I was a clueless 2nd grader the first time I entered my current home. Life was simpler then, the warm summer breeze in my hair as I climbed the concrete steps and opened the large wooden door with a little stained glass window, An action I would repeat thousands of times in the following years. A brand new empty home has nothing in it, no memories or pictures on the walls, no evidence of life existing within its bare stricken walls, It’s a blank canvas waiting to be filled with color, and life. My house is home to many plants that strive for light through the gaping holes we call windows. My hose is home to the towering pile of shoes that take my family where they need to go before retiring back to their spot next to the door. My house is home to all the books that have shaped generations of humans into who they are. My house is home to all the framed photos that have captured just a snapshot of a memory that could have otherwise been forgotten. My house is home to all the people who have lived here before me, all the lives that at one point in time existed within the same walls, who walked the same path to the bathroom just like I do now.

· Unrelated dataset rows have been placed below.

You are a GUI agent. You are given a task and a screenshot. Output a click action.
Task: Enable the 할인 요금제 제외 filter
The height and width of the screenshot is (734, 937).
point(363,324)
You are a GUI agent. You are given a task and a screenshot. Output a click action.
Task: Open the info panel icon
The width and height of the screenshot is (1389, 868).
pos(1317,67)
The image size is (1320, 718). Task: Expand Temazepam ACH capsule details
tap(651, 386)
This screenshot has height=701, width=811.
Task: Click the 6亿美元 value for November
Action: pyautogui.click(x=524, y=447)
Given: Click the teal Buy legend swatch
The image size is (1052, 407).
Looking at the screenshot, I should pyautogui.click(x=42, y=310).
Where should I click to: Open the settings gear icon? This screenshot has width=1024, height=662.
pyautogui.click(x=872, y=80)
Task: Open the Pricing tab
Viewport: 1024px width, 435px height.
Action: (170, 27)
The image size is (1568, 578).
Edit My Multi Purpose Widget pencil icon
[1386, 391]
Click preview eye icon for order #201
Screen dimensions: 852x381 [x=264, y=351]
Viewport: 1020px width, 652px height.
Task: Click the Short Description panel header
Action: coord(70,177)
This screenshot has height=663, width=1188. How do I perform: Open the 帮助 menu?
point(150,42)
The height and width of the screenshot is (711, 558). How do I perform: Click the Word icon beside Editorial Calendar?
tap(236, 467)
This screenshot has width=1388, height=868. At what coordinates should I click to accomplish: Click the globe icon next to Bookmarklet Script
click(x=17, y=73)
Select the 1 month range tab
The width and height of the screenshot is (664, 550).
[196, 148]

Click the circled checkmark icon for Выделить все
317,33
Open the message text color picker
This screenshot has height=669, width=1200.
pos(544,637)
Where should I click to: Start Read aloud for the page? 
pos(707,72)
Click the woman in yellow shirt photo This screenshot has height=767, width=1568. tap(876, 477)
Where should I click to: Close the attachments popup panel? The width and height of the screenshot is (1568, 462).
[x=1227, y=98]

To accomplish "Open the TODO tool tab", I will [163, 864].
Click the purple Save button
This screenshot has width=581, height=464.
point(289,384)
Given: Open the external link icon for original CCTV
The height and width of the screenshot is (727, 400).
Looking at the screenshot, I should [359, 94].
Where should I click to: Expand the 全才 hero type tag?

The hunt for a new home began when my family started to outgrow our two-bedroom one-bath house perched like a bird’s nest on the top of Bigelow hill. It overlooked a huge park with a natural spring, as a little kid I took this perfect habitat for granted. We toured mansions on the eastside with roundabout driveways and floor-to-ceiling windows, we looked at little brick homes with vintage rose wallpaper in all the upstairs bedrooms. Packing up our old house was a difficult task, having to decide what things we would keep and which we would donate, letting things go can be really hard. As a kid accepting that things would be so drastically different was unyielding. In the end, we landed just a few blocks south of the capital campus in our grey home built in 1911 tucked into the historical district. It met all the needs we were looking for, with beautiful original wood flooring throughout the house and stairs that sweep upwards right as you enter the foyer, a wood-burning fireplace in the living room, and plenty of space to house our maturing family.
My grandma moved 13 times before the age of twenty, she has lived in the mountains of Ethiopia and the suburbs of Everett Washington where she raised my mom at one point she was even our next-door neighbor, It doesn’t matter where she lives we will always love her the same it’s not really about the home at all but the delicate structure of family that lives within it. A house becomes a home the second you start existing within it.